While told from the point of view of Dinah—Jacob's one daughter among many sons, and thus the one who spent enough time in the red tent with her mothers to learn the stories of their lives and family—this novel begins with the stories of how Jacob came to marry four of the sisters in one family, and how those sisters suffered and triumphed through the years of childbirth despite nature's dangers and family politics. The conceit of the novel is, of course, that the stories were told to Dinah who is now telling them to us. Finally, upon Dinah's birth, her own story starts. This book follows her childhood with brother Joseph, the closest age-mate among her brothers, through the days of her growing up to her eventual marriage and its disastrous consequences.

Book Cover

On Audio
The Red Tent is told in a generally chronological, but otherwise cyclical, folkloric style, which is to say that much of this novel follows its original conceit of telling the stories of these biblical women as they passed the stories down among themselves, stories that were not preserved by the patriarchal storytelling of the biblical tradition.

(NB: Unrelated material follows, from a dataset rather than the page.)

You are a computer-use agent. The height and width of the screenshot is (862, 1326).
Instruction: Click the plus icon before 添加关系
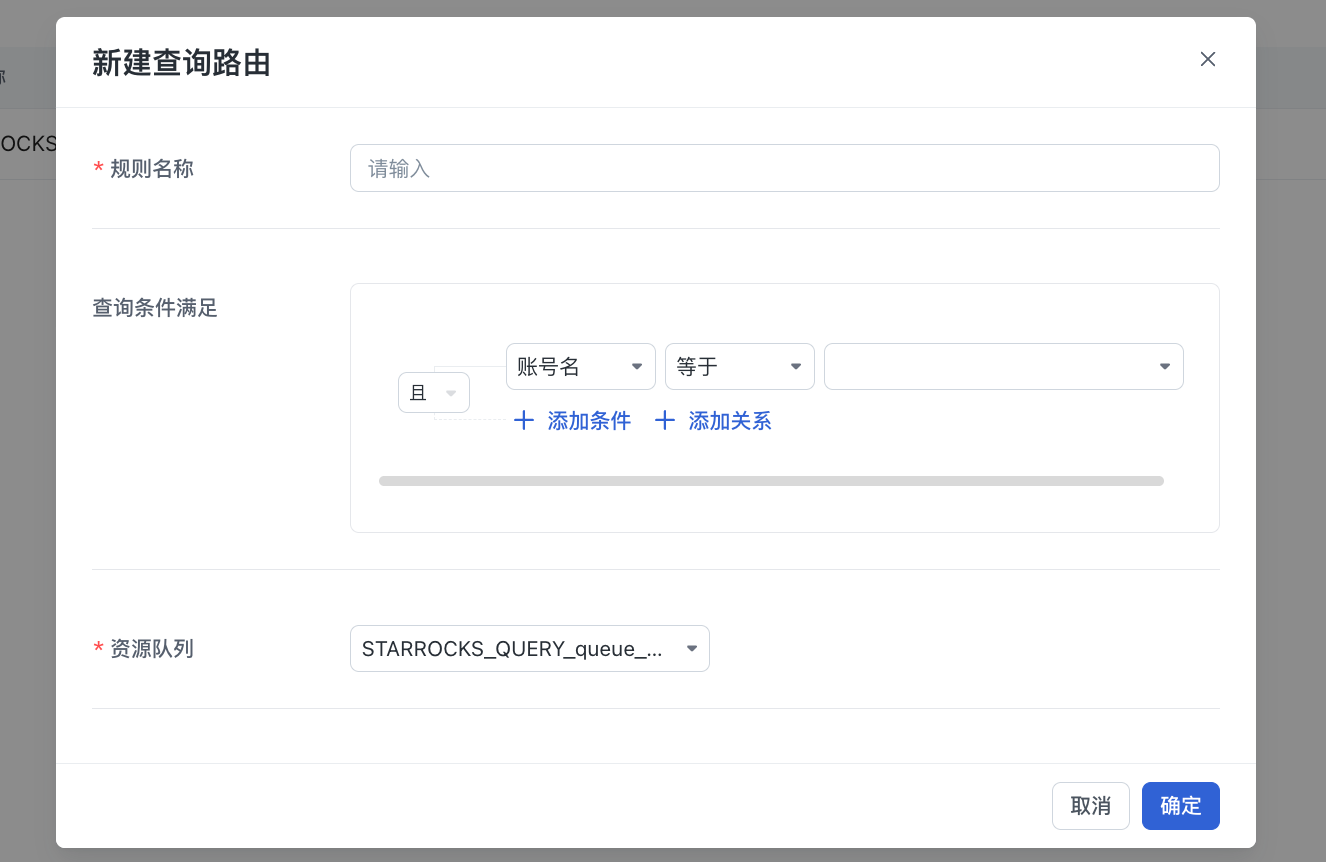pyautogui.click(x=665, y=421)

The result of this conceit is that much of this novel—until, say, the last third—is told in a way much like older women recount to one another and to youngsters the anecdotal histories of their life. In other words, family stories are often only engaging to the people who lived them and their relations (and sometimes not even then). This novel flounders around in terms of plot for most of the first half, representing only a collection of births, marriages and deaths, without any greater forward thrust¬—after all, the main character doesn't even get born until a couple chapters in. Add to this a particularly ill-matched audio reading by Carol Bilger in a tone that sounds more appropriate to the audio version of a seventh-grade social studies textbook, sapping dry any moments of potential pathos.

If anecdotal family stories are your thing, then you'll probably enjoy this book. But the aimless beginning coupled with a saw-it-a-mile-away ending makes this book a lackluster read.


S.K. Slevinski is senior editor for ARWZ Literary Magazine and a long time reader of alternative reality fiction. She is currently a graduate student, specializing in folklore.